In a while True loop, you need to make sure there is a definite point where you break out of the loop, otherwise it will run forever (and crash Rhino). There are a bunch of ways to do this, but you absolutely have to make sure your logic is ironclad and can’t fail.
When testing stuff I usually put in a safety - count the loops and automatically break out if the loop count goes over some number. You can do this by adding a conditional to the while loop:
#do your thing
if count>=1000: print "Safety limit exceeded!"
or in the loop
#do your thing
print "Safety limit exceeded!"
Once you’re sure you are exiting the loop before you hit the safety point, you can remove it.
This doesn’t work @clement. I’ve tried that. After Rhino becomes non-responsive even escape doesn’t work. This only works when used inside Grasshopper and only due to the fact that Grasshopper has a mechanism to stop the calculation on errors.
Hi @ivelin.peychev, i am using this in +200 scripts and it works if ESC is pressed when a new loop starts. It also works in multiprocessed scripts. I asume that you’re code below this line is hanging and therefore you never reach the point (the next loop) where the check for ESC is happening.
It can only check for the key press / hold down if it is not in the middle of something eg. a boolean or split operation. Sometimes it helps if you’re adding a few milliseconds above the key check using rs.Sleep(10). Btw. if you want to cancel the while loop anyway and set it up with a counter, you can just use this:
counter = 0
while counter <1000:
# Do something here
# increase the counter
counter += 1
I’ve tested all of these, but as I said, when rhino gets overloaded to a non-responsive state none of them matter.
There are two options that slightly increase the chance of recovery. One is, as you said above, to pause the PythonInterpreter, the second is to make Rhino wait for one operation to complete before launching the other: Rhino.RhinoApp.Wait()
Something I also try to avoid if possible, but it is the only way to deal with items that are nested to an undetermined depth. There are two situations concerning the Rhino interface that could need this, layers with sublayers and nested blocks. Layers are relatively easy as there is only one type of entity we are dealing with - a layer name or ID - whereas blocks are more complex, as they could contain any number of objects including other blocks.
In any case, it’s a bit difficult to wrap your head around the concept. As the old joke goes-
“In order to understand recursion, you first need to understand recursion”

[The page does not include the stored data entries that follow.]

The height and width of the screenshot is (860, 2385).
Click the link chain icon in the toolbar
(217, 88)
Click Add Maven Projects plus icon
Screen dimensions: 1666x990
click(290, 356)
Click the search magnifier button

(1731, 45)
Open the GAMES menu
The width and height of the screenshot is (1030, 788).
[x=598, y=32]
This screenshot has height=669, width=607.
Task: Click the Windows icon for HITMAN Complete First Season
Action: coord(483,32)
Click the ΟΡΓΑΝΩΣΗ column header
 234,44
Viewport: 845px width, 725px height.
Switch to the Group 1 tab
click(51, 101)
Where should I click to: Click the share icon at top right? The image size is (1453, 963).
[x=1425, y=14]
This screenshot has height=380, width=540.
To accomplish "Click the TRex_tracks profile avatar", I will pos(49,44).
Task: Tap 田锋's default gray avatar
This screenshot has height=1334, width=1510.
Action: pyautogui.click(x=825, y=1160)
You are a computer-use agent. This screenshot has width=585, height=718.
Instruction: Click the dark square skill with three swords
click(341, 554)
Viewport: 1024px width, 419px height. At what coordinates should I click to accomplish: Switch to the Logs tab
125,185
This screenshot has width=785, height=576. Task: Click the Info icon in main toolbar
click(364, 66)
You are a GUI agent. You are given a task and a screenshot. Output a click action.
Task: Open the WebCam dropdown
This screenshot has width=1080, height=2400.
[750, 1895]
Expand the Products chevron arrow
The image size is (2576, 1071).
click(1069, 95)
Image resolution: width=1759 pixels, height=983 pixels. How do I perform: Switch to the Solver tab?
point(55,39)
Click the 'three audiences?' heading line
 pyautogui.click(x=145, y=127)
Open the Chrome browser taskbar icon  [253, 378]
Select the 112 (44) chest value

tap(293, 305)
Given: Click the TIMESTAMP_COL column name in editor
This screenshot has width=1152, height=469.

Basically it’s a subroutine that calls itself (inside itself). If you imagine that a nested list has a structure like a tree with branches, on each loop the script crawls up one branch until it gets to the next one that branches off from it, then goes up that one to the next branch point etc. At some point, the script gets to the end of a twig that has no other branches. That is the critical point. If you don’t have some code in there to detect that you got to the end of a branch structure, it will just stay there and continue to run infinitely (and hang Rhino in this case).
So usually you have a line that says that if no more branches are found in the “up” direction, to break out of the current loop (but not exit the script). That has the effect of pushing the script back down to the previous level and start looking for new branches on that level. When those are all found and done, then it goes back down another level, and so forth. You can see in this way that the entire tree structure is then covered. For example, in the case of parsing a nested layer tree, on every run it would be checking if the current layer has any children. If not, then it needs to break out, as that is the end of that particular branch.
While you are developing this type of stuff, it’s useful to have a small file with only a few elements to test, put in print statements to tell you at what branch level you’re at, and have a safety valve in case you do get stuck in an infinite loop anyway.